Task statement ::
Write out the whole listing exactly; no images belong in it.
· · · ·
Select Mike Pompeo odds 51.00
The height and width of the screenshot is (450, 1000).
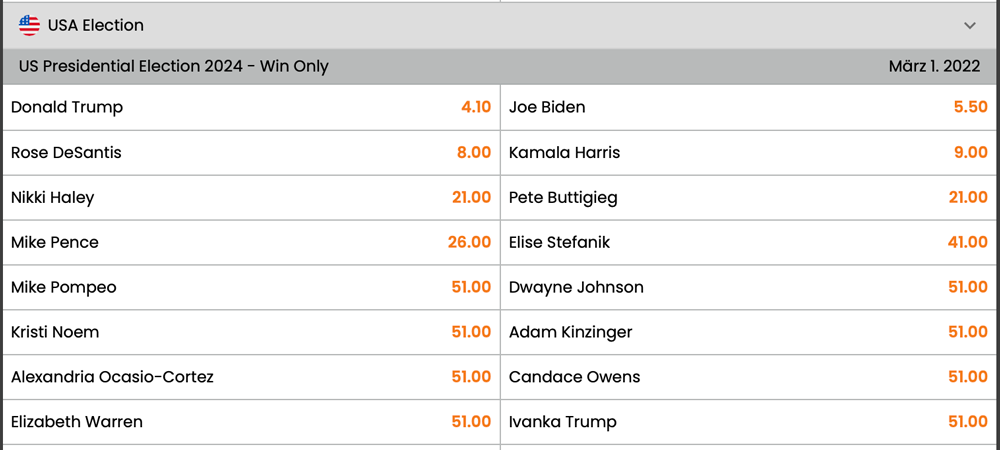tap(251, 287)
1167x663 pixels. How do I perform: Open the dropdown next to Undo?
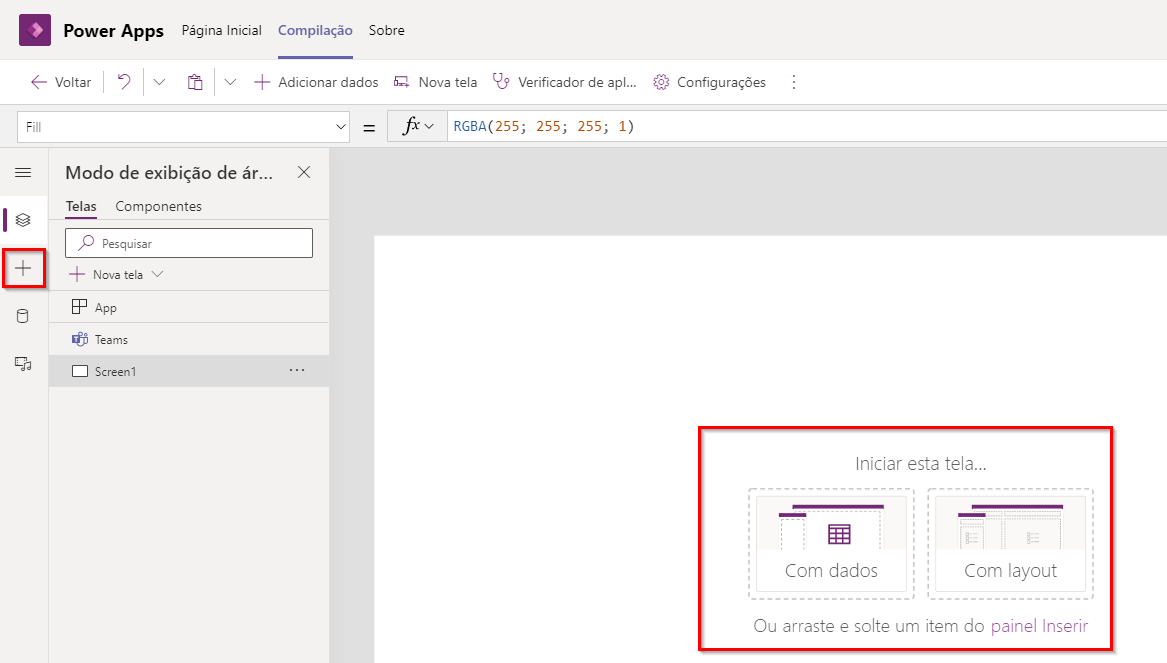click(145, 81)
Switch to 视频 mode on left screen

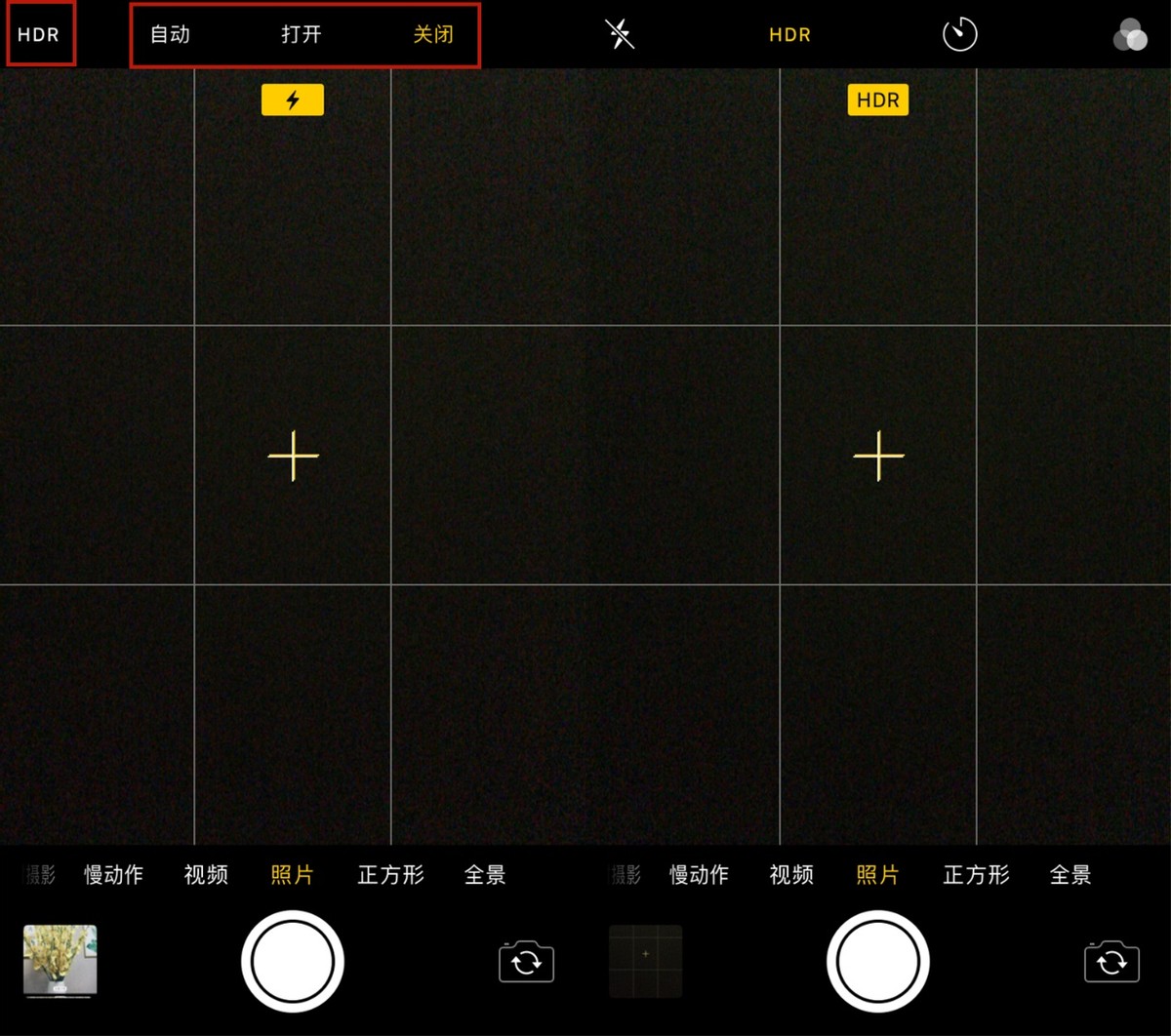[x=206, y=875]
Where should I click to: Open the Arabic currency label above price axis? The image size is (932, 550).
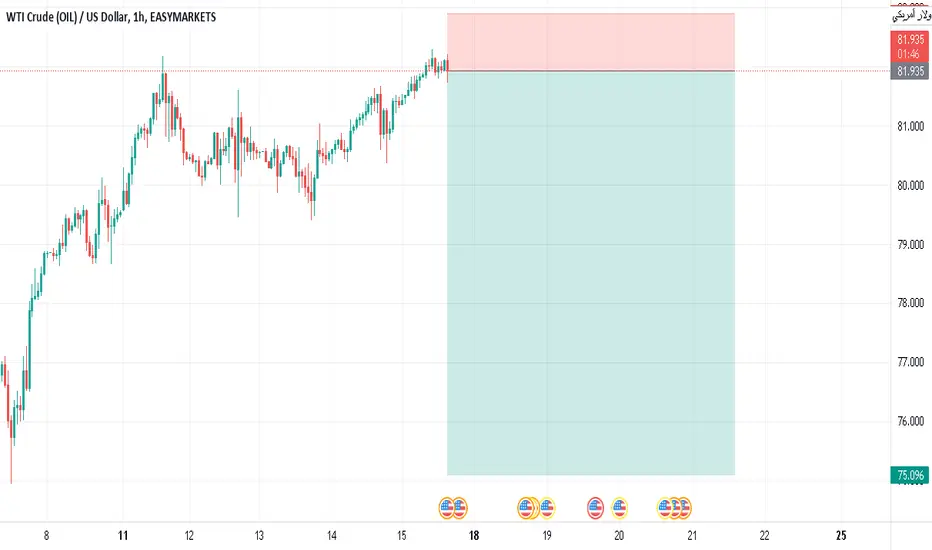[x=911, y=15]
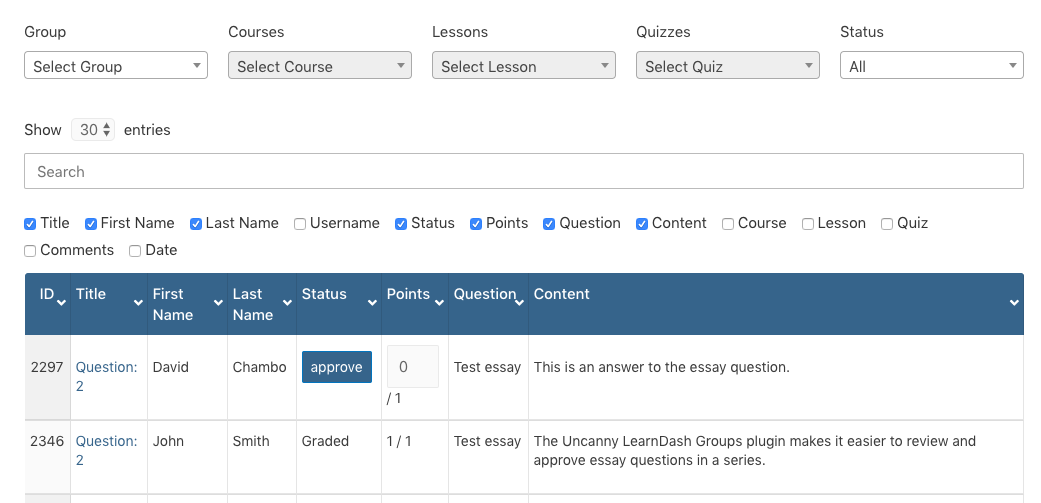The height and width of the screenshot is (503, 1041).
Task: Click the Points column sort arrow
Action: point(440,302)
· · · ·
Reply to the task ::
Select Mike Pompeo odds 51.00
The height and width of the screenshot is (450, 1000).
tap(251, 287)
1167x663 pixels. How do I perform: Open the dropdown next to Undo?
click(145, 81)
Switch to 视频 mode on left screen

[x=206, y=875]
Where should I click to: Open the Arabic currency label above price axis? The image size is (932, 550).
[x=911, y=15]
The height and width of the screenshot is (503, 1041).
Task: Click the Points column sort arrow
Action: point(440,302)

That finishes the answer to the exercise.